Unnamed: 0,model,Accuracy,Precision,Recall,F1
0,poly svm,0.927653,0.910769,0.948718,0.929356


### NOTE: In this next section, GridSearch will use K Fold Cross Validation
K-Fold cross validation is used to avoid overfitting. 

In k-fold cross-validation, the original sample is randomly partitioned into k equal sized subsamples. Of the k subsamples, a single subsample is retained as the validation data for testing the model, and the remaining k − 1 subsamples are used as training data. The cross-validation process is then repeated k times, with each of the k subsamples used exactly once as the validation data. The k results can then be averaged to produce a single estimation. 
![cross validation diagram](https://scikit-learn.org/stable/_images/grid_search_cross_validation.png)
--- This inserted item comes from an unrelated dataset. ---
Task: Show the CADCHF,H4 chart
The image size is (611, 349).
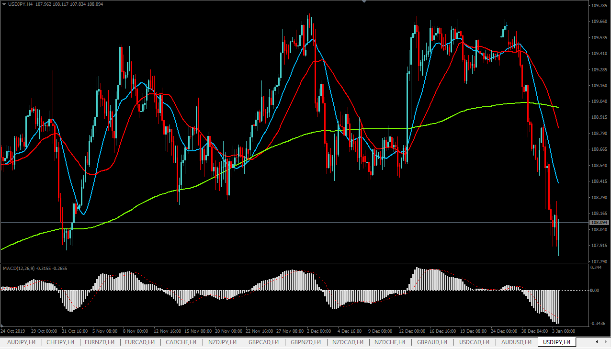Action: [x=181, y=342]
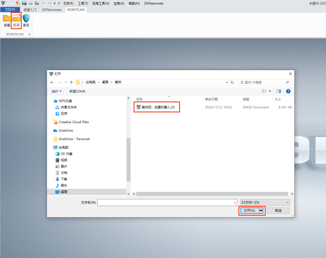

### 4. Fitting Decision Tree modelling 

In [None]:
score_measure = "precision"
kfolds = 7

param_grid = {
    'min_samples_split': np.arange(39,48),  
    'min_samples_leaf': np.arange(6,12),
    'min_impurity_decrease': np.arange(0.0048, 0.0054, 0.0001),
    'max_leaf_nodes': np.arange(162,168), 
    'max_depth': np.arange(15,21), 
    'criterion': ['entropy'],
}

dtree = DecisionTreeClassifier()
grid_search = GridSearchCV(estimator = dtree, param_grid=param_grid, cv=kfolds, 
                           scoring=score_measure, verbose=1, n_jobs=-1,  # n_jobs=-1 will utilize all available CPUs 
                           return_train_score=True)

_ = grid_search.fit(X_train, y_train)

print(f"The best {score_measure} score is {grid_search.best_score_}")
print(f"... with parameters: {grid_search.best_params_}")

bestRecallTree = grid_search.best_estimator_

Fitting 7 folds for each of 13608 candidates, totalling 95256 fits


In [None]:
c_matrix = confusion_matrix(y_test, grid_search.predict(X_test))
TP = c_matrix[1][1]
TN = c_matrix[0][0]
FP = c_matrix[0][1]
FN = c_matrix[1][0]
print(f"Accuracy={(TP+TN)/(TP+TN+FP+FN):.7f} Precision={TP/(TP+FP):.7f} Recall={TP/(TP+FN):.7f} F1={2*TP/(2*TP+FP+FN):.7f}")

###  Importance of features

In [None]:
from sklearn.tree import plot_tree
import matplotlib.pyplot as plt

plt.figure(figsize=(125,50))
tree = plot_tree(grid_search.best_estimator_, 
              #feature_names=train_inputs.columns.values, # our feature names are stripped from the data set
              class_names=['lt 150', 'gte 150'], 
              filled=True, 
              rounded=True, 
              fontsize=14)

### CONCLUSION:
From both the models we can see the performance of accuracy, precision, recall and F1 Score.

SVM Model using poly kernel displays 
Accuracy = 0.927653 ; Precision= 0.910769 ; Recall= 0.948718 ; F1 Score =0.929356

Where as Decision Tree using grid search shows, 
Accuracy =0.8462980 ; Precision= 0.8379374; Recall =0.8568738 ;F1 Score = 0.8472998

1. Decision Tree shows low performance compared to SVM Model using Kernel , all the measures i.e., accuracy, precision, REcall and F1Score are low.
2. Decisoion Tree Modelling is more time consuming and takes more memory to evaluate the performance.

From this it is clear that SVM Modelling is best compared to Decision tree modelling of data.
Precision being the scoring measure to optimize the model precision value of SVM using poly kernel is more when compared to the value of Decision tree's precision.